Desde la presentación correcta de una petición de cambio de empleador no frívola, no desde su aprobación: en eso consiste la portabilidad de AC21. La verificación de elegibilidad de empleo con el nuevo empleador se completa con el aviso de recibo junto con el I-94 vigente. Si la petición se deniega después, la autorización para trabajar con ese empleador termina.
¿Se necesita el consentimiento del empleador anterior?
No. La petición la presenta el nuevo empleador y el consentimiento del anterior no forma parte del proceso. El empleador anterior sí notifica a USCIS cuando termina el empleo, y la petición previa puede retirarse — por eso, presentar antes de que ese retiro surta efecto, estando aún en estatus, importa para los plazos.
¿Qué pasa con un caso de green card ya iniciado?

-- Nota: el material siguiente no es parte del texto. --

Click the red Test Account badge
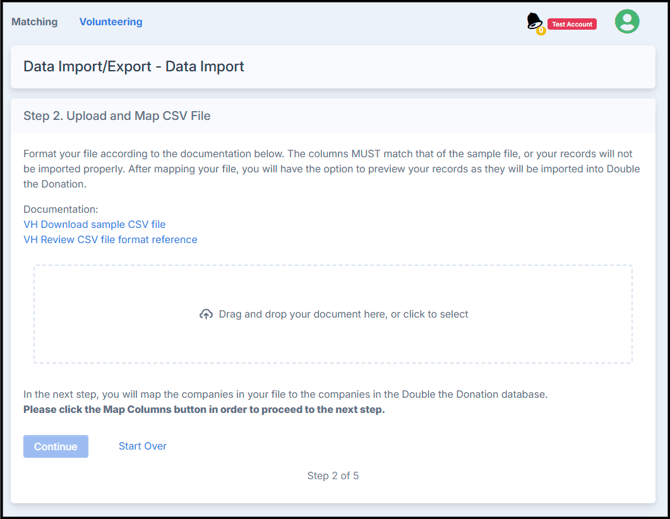This screenshot has width=670, height=519. pos(572,24)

Un cambio de empleador no borra la fecha de prioridad de una I-140 aprobada, que el beneficiario por lo general puede conservar para una petición posterior por empleo, con excepciones limitadas ligadas a la revocación. Si una solicitud de ajuste ya pendiente puede continuar con el nuevo empleador depende de reglas de portabilidad distintas, con sus propias condiciones, y esa combinación se evalúa con un abogado con licencia.